## THE TASK
Whatever the data contains, copy all of it exactly.

Pixel coordinate grounding data

#####

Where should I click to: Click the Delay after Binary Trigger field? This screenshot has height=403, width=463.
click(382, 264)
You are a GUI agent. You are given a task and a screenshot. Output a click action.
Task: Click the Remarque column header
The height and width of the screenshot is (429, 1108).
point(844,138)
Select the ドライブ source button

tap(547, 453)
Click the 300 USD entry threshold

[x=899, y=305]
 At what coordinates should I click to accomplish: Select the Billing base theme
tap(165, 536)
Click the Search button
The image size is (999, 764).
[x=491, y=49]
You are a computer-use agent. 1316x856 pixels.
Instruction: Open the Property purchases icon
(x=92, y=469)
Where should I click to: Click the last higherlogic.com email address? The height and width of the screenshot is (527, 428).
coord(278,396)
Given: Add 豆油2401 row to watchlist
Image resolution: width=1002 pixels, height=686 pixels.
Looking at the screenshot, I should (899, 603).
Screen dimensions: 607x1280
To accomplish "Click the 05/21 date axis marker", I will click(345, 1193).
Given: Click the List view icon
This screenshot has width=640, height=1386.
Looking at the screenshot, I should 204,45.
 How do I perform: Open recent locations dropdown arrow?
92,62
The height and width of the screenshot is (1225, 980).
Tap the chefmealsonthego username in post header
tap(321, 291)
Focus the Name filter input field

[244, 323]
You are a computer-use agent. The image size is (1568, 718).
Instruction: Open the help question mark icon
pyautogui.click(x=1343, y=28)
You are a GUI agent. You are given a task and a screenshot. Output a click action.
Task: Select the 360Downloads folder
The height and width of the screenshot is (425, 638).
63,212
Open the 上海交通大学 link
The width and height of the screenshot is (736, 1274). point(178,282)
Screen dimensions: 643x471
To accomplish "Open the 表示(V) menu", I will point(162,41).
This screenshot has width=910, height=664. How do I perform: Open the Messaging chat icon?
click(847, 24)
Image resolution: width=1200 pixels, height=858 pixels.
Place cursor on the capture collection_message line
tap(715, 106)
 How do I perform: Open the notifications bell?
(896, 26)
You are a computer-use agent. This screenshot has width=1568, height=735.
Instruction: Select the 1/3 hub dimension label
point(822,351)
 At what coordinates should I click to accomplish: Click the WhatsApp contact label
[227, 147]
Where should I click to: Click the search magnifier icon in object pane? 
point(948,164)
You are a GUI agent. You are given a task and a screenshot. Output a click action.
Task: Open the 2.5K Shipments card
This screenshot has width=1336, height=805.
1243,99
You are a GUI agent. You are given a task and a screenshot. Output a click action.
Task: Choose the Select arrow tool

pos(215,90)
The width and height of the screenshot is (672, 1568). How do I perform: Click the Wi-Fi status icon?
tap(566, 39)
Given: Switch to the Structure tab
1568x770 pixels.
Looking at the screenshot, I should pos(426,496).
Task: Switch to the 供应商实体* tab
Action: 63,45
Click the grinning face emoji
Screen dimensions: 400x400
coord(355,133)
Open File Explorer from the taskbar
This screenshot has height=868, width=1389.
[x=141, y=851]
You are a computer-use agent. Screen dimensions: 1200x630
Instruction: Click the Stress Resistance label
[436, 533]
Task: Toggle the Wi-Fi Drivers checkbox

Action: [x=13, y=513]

#####

## ANSWER SPACE
Where should I click to: Click the Delay after Binary Trigger field? This screenshot has height=403, width=463.
click(382, 264)
You are a GUI agent. You are given a task and a screenshot. Output a click action.
Task: Click the Remarque column header
The height and width of the screenshot is (429, 1108).
point(844,138)
Select the ドライブ source button

tap(547, 453)
Click the 300 USD entry threshold

[x=899, y=305]
 At what coordinates should I click to accomplish: Select the Billing base theme
tap(165, 536)
Click the Search button
The image size is (999, 764).
[x=491, y=49]
You are a computer-use agent. 1316x856 pixels.
Instruction: Open the Property purchases icon
(x=92, y=469)
Where should I click to: Click the last higherlogic.com email address? The height and width of the screenshot is (527, 428).
coord(278,396)
Given: Add 豆油2401 row to watchlist
Image resolution: width=1002 pixels, height=686 pixels.
Looking at the screenshot, I should (899, 603).
Screen dimensions: 607x1280
To accomplish "Click the 05/21 date axis marker", I will click(345, 1193).
Given: Click the List view icon
This screenshot has width=640, height=1386.
Looking at the screenshot, I should 204,45.
 How do I perform: Open recent locations dropdown arrow?
92,62
The height and width of the screenshot is (1225, 980).
Tap the chefmealsonthego username in post header
tap(321, 291)
Focus the Name filter input field

[244, 323]
You are a computer-use agent. The image size is (1568, 718).
Instruction: Open the help question mark icon
pyautogui.click(x=1343, y=28)
You are a GUI agent. You are given a task and a screenshot. Output a click action.
Task: Select the 360Downloads folder
The height and width of the screenshot is (425, 638).
63,212
Open the 上海交通大学 link
The width and height of the screenshot is (736, 1274). point(178,282)
Screen dimensions: 643x471
To accomplish "Open the 表示(V) menu", I will point(162,41).
This screenshot has width=910, height=664. How do I perform: Open the Messaging chat icon?
click(847, 24)
Image resolution: width=1200 pixels, height=858 pixels.
Place cursor on the capture collection_message line
tap(715, 106)
 How do I perform: Open the notifications bell?
(896, 26)
You are a computer-use agent. This screenshot has width=1568, height=735.
Instruction: Select the 1/3 hub dimension label
point(822,351)
 At what coordinates should I click to accomplish: Click the WhatsApp contact label
[227, 147]
Where should I click to: Click the search magnifier icon in object pane? 
point(948,164)
You are a GUI agent. You are given a task and a screenshot. Output a click action.
Task: Open the 2.5K Shipments card
This screenshot has width=1336, height=805.
1243,99
You are a GUI agent. You are given a task and a screenshot. Output a click action.
Task: Choose the Select arrow tool

pos(215,90)
The width and height of the screenshot is (672, 1568). How do I perform: Click the Wi-Fi status icon?
tap(566, 39)
Given: Switch to the Structure tab
1568x770 pixels.
Looking at the screenshot, I should pos(426,496).
Task: Switch to the 供应商实体* tab
Action: 63,45
Click the grinning face emoji
Screen dimensions: 400x400
coord(355,133)
Open File Explorer from the taskbar
This screenshot has height=868, width=1389.
[x=141, y=851]
You are a computer-use agent. Screen dimensions: 1200x630
Instruction: Click the Stress Resistance label
[436, 533]
Task: Toggle the Wi-Fi Drivers checkbox

Action: [x=13, y=513]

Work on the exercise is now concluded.